The short answer is no. Hannah Arendt deliberately drew on Kant's idea of judgment, but she transformed it into something quite different. In fact, one of the most striking features of her later philosophy is that she elevates judgment from a faculty of aesthetic reflection into the central political faculty.
Here's how they compare.
Kant: Judgment as reflective universality
For Kant, especially in the Critique of Judgment (1790), judgment is the faculty that mediates between universal rules and particular cases.
He distinguishes two kinds:
- Determinant judgment: you already have the rule and classify a particular under it ("This is a triangle because it satisfies the definition.")
- Reflective judgment: you have only the particular and must determine what universal is appropriate. This is the more interesting case.
In aesthetic judgment ("This painting is beautiful"), there is no objective rule that proves the judgment. Yet Kant argues that when we judge something beautiful, we implicitly expect others to agree. This expectation rests on what he calls sensus communis ("common sense"), not meaning popular opinion but the capacity to think from a standpoint shared with others.
Judgment therefore has three important features:
- it begins with particulars rather than abstract laws;
- it requires imagination;
- it aims at a kind of universal validity without relying on strict deduction.
Arendt: Judgment as political thinking
Arendt became fascinated by this neglected part of Kant because she believed it described exactly the kind of thinking required after the catastrophes of the twentieth century.
After totalitarianism and the Holocaust, she believed people could no longer simply apply inherited moral rules.

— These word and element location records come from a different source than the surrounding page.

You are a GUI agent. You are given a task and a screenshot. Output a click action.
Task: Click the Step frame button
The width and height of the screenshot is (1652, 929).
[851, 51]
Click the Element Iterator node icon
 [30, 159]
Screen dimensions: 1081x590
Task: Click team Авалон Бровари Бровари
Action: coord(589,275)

Instead, they had to judge unprecedented situations.
For Arendt, judgment is therefore the ability to
decide what is right or appropriate in a particular situation without relying on fixed moral rules.
This differs from reasoning by applying principles.
She associates judgment with:
- attending to concrete particulars;
- considering multiple perspectives;
- resisting ideological formulas;
- forming an independent opinion.
This is why judgment becomes central in Eichmann in Jerusalem. Eichmann's failure, in Arendt's view, was not primarily that he lacked intelligence. It was that he failed to judge. He relied entirely on rules, bureaucratic procedures, and clichés instead of asking whether what he was doing was actually right.
Representative thinking
Perhaps Arendt's most famous adaptation of Kant is what she calls representative thinking.
She takes Kant's notion of enlarging one's mentality (erweiterte Denkungsart) and makes it political.
To judge well is to
"go visiting"
other viewpoints in imagination.
This does not mean agreeing with everyone.
Instead, it means asking:
- How does this appear to others?
- What would this look like from different positions?
- Could my judgment withstand public scrutiny?
The more perspectives one can imaginatively represent, the sounder one's judgment becomes.
Why Arendt preferred Kant's aesthetics to his ethics
This is one of the surprising aspects of her work.
Most political philosophers borrow from Kant's moral philosophy (Groundwork or Critique of Practical Reason).
Arendt largely ignores these.
Instead she turns to the Critique of Judgment because she thinks political life resembles aesthetic judgment more than moral deduction.
Politics deals with:
- unique situations,
- plurality,
- contingency,
- persuasion rather than proof.
There is no algorithm for political judgment.
Did Arendt define judgment?
Not systematically.
One of the frustrations of reading Arendt is that she never completed the work in which she intended to explain judgment.
Her final major project, The Life of the Mind, contains volumes on Thinking and Willing.
The planned third volume, Judging, was never written because she died in 1975.
As a result, scholars reconstruct her theory from:
- The Human Condition,
- Eichmann in Jerusalem,
- essays such as The Crisis in Culture,
- and especially her posthumously published Lectures on Kant's Political Philosophy.
So unlike Kant, Arendt leaves us with fragments rather than a finished definition.
The biggest difference
A useful comparison is:
| Kant | Arendt |
|---|---|
| Judgment is a philosophical faculty. | Judgment is the central political faculty. |
| Concerned with beauty and teleology. | Concerned with politics, history, and moral responsibility. |
| Universal validity comes from sensus communis. | Good judgment comes from imaginatively representing others' perspectives. |
| Judgment bridges nature and freedom. | Judgment enables responsible action in a world without fixed certainties. |
| Primarily philosophical. | Deeply practical and political. |
A concise formulation
If Kant asks:
"How can we make universally valid judgments about particulars?"
Arendt asks:
"How can human beings judge responsibly when no rule tells them what to do?"
That shift—from the philosophy of taste to the ethics and politics of responsibility—is what makes Arendt's appropriation of Kant both original and influential. Many contemporary political theorists regard her account of judgment as one of the earliest and most compelling attempts to explain how democratic citizens can deliberate in conditions of moral and political pluralism.